---- EXERCISE DATA
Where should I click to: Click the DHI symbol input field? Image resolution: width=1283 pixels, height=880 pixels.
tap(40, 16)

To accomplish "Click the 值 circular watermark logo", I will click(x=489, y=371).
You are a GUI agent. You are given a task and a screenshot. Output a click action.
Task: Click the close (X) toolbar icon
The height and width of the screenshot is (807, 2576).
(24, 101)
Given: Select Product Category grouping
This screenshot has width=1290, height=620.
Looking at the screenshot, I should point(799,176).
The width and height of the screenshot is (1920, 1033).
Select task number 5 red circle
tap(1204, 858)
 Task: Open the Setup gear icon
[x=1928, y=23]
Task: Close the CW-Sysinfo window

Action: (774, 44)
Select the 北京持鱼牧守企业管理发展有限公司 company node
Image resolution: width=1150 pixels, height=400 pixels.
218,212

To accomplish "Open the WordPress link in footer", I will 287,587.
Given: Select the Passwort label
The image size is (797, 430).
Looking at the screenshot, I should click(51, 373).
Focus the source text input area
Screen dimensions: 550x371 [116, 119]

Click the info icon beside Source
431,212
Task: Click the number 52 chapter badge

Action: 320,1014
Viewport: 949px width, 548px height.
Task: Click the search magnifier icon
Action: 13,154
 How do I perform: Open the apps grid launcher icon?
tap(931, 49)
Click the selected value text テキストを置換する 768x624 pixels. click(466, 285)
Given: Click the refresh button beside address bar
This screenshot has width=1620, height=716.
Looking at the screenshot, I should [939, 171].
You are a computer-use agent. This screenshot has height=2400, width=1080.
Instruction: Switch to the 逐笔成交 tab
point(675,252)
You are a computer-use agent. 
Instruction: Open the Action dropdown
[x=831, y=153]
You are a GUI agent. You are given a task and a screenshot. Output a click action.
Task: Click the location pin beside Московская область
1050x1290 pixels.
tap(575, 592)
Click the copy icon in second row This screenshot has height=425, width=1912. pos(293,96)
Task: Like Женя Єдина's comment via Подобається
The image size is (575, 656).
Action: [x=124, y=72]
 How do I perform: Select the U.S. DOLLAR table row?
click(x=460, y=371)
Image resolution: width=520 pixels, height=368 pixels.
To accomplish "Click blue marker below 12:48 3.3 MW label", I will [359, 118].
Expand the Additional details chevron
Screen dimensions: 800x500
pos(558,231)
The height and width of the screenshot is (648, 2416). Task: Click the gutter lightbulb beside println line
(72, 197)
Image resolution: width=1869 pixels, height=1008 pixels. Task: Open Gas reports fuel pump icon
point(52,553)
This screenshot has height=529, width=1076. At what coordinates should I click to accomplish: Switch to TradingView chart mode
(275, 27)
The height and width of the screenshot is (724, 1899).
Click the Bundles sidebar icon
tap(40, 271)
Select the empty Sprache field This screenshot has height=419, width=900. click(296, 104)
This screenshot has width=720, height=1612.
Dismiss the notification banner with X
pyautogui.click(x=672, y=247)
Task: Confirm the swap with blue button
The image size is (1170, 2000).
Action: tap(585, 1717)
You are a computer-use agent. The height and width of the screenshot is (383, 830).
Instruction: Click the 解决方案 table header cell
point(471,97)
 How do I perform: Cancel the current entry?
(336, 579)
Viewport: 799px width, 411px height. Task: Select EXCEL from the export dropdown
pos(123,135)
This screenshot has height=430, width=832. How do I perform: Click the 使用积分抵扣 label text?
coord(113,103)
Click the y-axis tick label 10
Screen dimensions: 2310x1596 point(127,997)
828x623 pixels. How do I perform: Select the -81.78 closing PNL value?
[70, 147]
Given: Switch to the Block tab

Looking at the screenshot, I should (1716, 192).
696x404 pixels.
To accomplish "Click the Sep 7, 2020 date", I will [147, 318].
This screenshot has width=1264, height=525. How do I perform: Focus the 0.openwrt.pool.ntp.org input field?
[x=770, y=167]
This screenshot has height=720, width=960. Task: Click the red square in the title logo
--------
WHAT THIS TASK INVOLVES:
Reprint the listing above. Keep every line exactly as it is.

ANSWER BELOW:
Where should I click to: Click the DHI symbol input field? Image resolution: width=1283 pixels, height=880 pixels.
tap(40, 16)

To accomplish "Click the 值 circular watermark logo", I will click(x=489, y=371).
You are a GUI agent. You are given a task and a screenshot. Output a click action.
Task: Click the close (X) toolbar icon
The height and width of the screenshot is (807, 2576).
(24, 101)
Given: Select Product Category grouping
This screenshot has width=1290, height=620.
Looking at the screenshot, I should point(799,176).
The width and height of the screenshot is (1920, 1033).
Select task number 5 red circle
tap(1204, 858)
 Task: Open the Setup gear icon
[x=1928, y=23]
Task: Close the CW-Sysinfo window

Action: (774, 44)
Select the 北京持鱼牧守企业管理发展有限公司 company node
Image resolution: width=1150 pixels, height=400 pixels.
218,212

To accomplish "Open the WordPress link in footer", I will 287,587.
Given: Select the Passwort label
The image size is (797, 430).
Looking at the screenshot, I should click(51, 373).
Focus the source text input area
Screen dimensions: 550x371 [116, 119]

Click the info icon beside Source
431,212
Task: Click the number 52 chapter badge

Action: 320,1014
Viewport: 949px width, 548px height.
Task: Click the search magnifier icon
Action: 13,154
 How do I perform: Open the apps grid launcher icon?
tap(931, 49)
Click the selected value text テキストを置換する 768x624 pixels. click(466, 285)
Given: Click the refresh button beside address bar
This screenshot has width=1620, height=716.
Looking at the screenshot, I should [939, 171].
You are a computer-use agent. This screenshot has height=2400, width=1080.
Instruction: Switch to the 逐笔成交 tab
point(675,252)
You are a computer-use agent. 
Instruction: Open the Action dropdown
[x=831, y=153]
You are a GUI agent. You are given a task and a screenshot. Output a click action.
Task: Click the location pin beside Московская область
1050x1290 pixels.
tap(575, 592)
Click the copy icon in second row This screenshot has height=425, width=1912. pos(293,96)
Task: Like Женя Єдина's comment via Подобається
The image size is (575, 656).
Action: [x=124, y=72]
 How do I perform: Select the U.S. DOLLAR table row?
click(x=460, y=371)
Image resolution: width=520 pixels, height=368 pixels.
To accomplish "Click blue marker below 12:48 3.3 MW label", I will [359, 118].
Expand the Additional details chevron
Screen dimensions: 800x500
pos(558,231)
The height and width of the screenshot is (648, 2416). Task: Click the gutter lightbulb beside println line
(72, 197)
Image resolution: width=1869 pixels, height=1008 pixels. Task: Open Gas reports fuel pump icon
point(52,553)
This screenshot has height=529, width=1076. At what coordinates should I click to accomplish: Switch to TradingView chart mode
(275, 27)
The height and width of the screenshot is (724, 1899).
Click the Bundles sidebar icon
tap(40, 271)
Select the empty Sprache field This screenshot has height=419, width=900. click(296, 104)
This screenshot has width=720, height=1612.
Dismiss the notification banner with X
pyautogui.click(x=672, y=247)
Task: Confirm the swap with blue button
The image size is (1170, 2000).
Action: tap(585, 1717)
You are a computer-use agent. The height and width of the screenshot is (383, 830).
Instruction: Click the 解决方案 table header cell
point(471,97)
 How do I perform: Cancel the current entry?
(336, 579)
Viewport: 799px width, 411px height. Task: Select EXCEL from the export dropdown
pos(123,135)
This screenshot has height=430, width=832. How do I perform: Click the 使用积分抵扣 label text?
coord(113,103)
Click the y-axis tick label 10
Screen dimensions: 2310x1596 point(127,997)
828x623 pixels. How do I perform: Select the -81.78 closing PNL value?
[70, 147]
Given: Switch to the Block tab

Looking at the screenshot, I should (1716, 192).
696x404 pixels.
To accomplish "Click the Sep 7, 2020 date", I will [147, 318].
This screenshot has width=1264, height=525. How do I perform: Focus the 0.openwrt.pool.ntp.org input field?
[x=770, y=167]
This screenshot has height=720, width=960. Task: Click the red square in the title logo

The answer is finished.